Analyst · D.A. Davidson.

Just sell-in versus sell-through, anything you can tell us about what you're seeing in terms of POS from your customers?

Jesse Weaver

Analyst · D.A. Davidson.

Yes. I mean this is something that we do look at. I would say that we've talked about it a bit in the previous calls. We're not giving those specific numbers. But I would say that trends improved between Q2 and Q3, but certainly something that we continue to look at. And I would say that what we're seeing is imputed in our guide here.

Operator

Operator

It looks like we have reached the end of question-and-answer session. I'll now turn the call back over to Matthew Stevenson for closing remarks.

Matt Stevenson

Analyst

Thank you. Slide 24 highlights the compelling thesis around Holley. This is an incredibly attractive market, driven by automotive enthusiasts. And this is not just a hobby for our customers. It's their passion and it's a lifestyle. And because it's more than just a hobby and trend, it weathers economic cycles extremely well.

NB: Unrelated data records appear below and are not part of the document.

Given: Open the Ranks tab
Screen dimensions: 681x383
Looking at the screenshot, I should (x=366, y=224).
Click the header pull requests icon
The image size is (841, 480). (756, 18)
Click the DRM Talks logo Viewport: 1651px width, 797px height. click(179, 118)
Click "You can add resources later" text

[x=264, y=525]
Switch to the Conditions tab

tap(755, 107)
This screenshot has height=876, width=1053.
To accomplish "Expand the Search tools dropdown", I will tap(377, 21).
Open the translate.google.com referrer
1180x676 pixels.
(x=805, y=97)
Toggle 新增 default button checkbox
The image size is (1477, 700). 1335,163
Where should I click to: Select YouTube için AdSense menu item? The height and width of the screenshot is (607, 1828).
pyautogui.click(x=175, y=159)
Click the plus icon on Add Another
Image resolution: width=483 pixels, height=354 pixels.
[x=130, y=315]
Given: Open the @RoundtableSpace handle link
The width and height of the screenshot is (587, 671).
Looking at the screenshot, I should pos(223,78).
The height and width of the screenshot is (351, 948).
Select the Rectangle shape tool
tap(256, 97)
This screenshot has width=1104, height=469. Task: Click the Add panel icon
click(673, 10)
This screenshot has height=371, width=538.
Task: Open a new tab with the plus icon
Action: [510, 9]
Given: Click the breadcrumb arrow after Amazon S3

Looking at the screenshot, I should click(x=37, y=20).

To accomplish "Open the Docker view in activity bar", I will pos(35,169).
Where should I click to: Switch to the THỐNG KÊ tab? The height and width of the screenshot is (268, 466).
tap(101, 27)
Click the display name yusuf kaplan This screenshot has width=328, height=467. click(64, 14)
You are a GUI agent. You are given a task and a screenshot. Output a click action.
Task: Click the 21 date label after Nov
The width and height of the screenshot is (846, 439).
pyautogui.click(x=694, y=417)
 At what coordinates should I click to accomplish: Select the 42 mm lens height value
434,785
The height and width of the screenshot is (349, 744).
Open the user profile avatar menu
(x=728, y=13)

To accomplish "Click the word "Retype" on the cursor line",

We have a massive addressable market, nearly $40 billion that has seen decades of uninterrupted growth. Holley is the industry powerhouse with a portfolio of iconic brands with a history of innovation. Plus, we have a track record of successful acquisitions and creating value through integrations and unlocking growth. We have a unique opportunity to create a transformational digital experience that will redefine the way our consumers and distribution partners interact with our brands. This will create a competitive advantage and drive growth. All this leads to an attractive investment thesis with the business focused on delivering consistent organic growth of at least 6%, 40% gross margins, 20-plus percent EBITDA margins, sustainable free cash flow and a platform that enables value to be unlocked in strategic acquisitions. The combination of the attractiveness of our automotive and enthusiast marketplace and the great portfolio of Holley brands offers a fantastic investment opportunity. Before we close, I want to thank all our teammates for everything that they do every day to deliver for our customers. I want to thank our incredible group of consumer enthusiasts who support our brands as well as our distribution partners, many of whom have been with us for decades. And I want to thank you for your time today on the call. We look forward to continuing to update you on our progress in future quarters. I hope everyone has a great holiday season that's in front of us, and we look forward to talking with you in the New Year. Thank you, and have a great day.

Operator

Operator

And this concludes today's conference, and you may disconnect your lines at this time. Thank you for your participation.